Most importantly, Americans are not told about the emergence of enormous opposition to US policy in countries from the Middle East to East Asia. We are not told about Muslim peoples who oppose violence and the use of terrorism as a tactic but abhor the pervasive presence of US military forces in their homelands. They are outraged that the United States stands in the way of achieving social and political justice for Palestinians in the Middle East. And, they demand the right to national sovereignty and the control of their own natural resources, particularly oil.
In other words, Americans in the main do not receive information to help understand why peoples around the world might sympathize with the politics of “the terrorists” even if they oppose their tactics. In comparison, in the 1960s, there was little discussion of the Vietnamese people’s passion for national independence.
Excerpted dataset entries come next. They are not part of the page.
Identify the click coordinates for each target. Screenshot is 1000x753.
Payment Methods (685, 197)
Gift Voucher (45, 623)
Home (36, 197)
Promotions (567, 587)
So, in the end, the escalating war in Afghanistan is presented to the American people as a necessity borne of some ill-defined threat to national security and world stability.
Assuming that opposition to the United States exists and that for whatever reasons Afghanistan and neighboring Pakistan are now experiencing internal war, what kind of policies should the Obama administration adopt, as an alternative to the slow, steady, dangerous escalation of war on the peoples of Afghanistan and Pakistan?
First, the new administration should call for an international peace conference on the Middle East, the Persian Gulf, and East Asia (or parallel meetings addressing each area with an overarching structure to shape a comprehensive peace plan). All parties to conflicts in these regions should be invited to attend, irrespective of their ideologies and official proclamations. The international peace conference should have as its agenda the achievement of political stability, violence reduction, and the expansion of economic and social justice. The initiation of the movement for this peace conference and its structure should be organized by the General Assembly of the United Nations. A premium should be placed on the comprehensiveness of participation.
Second, the United States, NATO countries, and others involved in the conflict in Afghanistan today should create an economic development fund, to be administered by appropriate committees of the United Nations.
Third, the initiation of the peace conference and dialogue concerning economic development in the region should be met by a phased withdrawal of all US and other NATO military forces from Afghanistan.
And what about the terrorists? This proposal is based on the proposition that violence and hatred are borne in the soil of military domination and economic misery and as these twin plagues are eliminated terrorist threats will decline.
While this proposal may seem impractical, it is clear that a US program of increasing diplomatic initiatives and economic development projects while drawing down US militarism in the region constitutes the only path to avoid the quagmire that the Vietnam War became in the 1960s.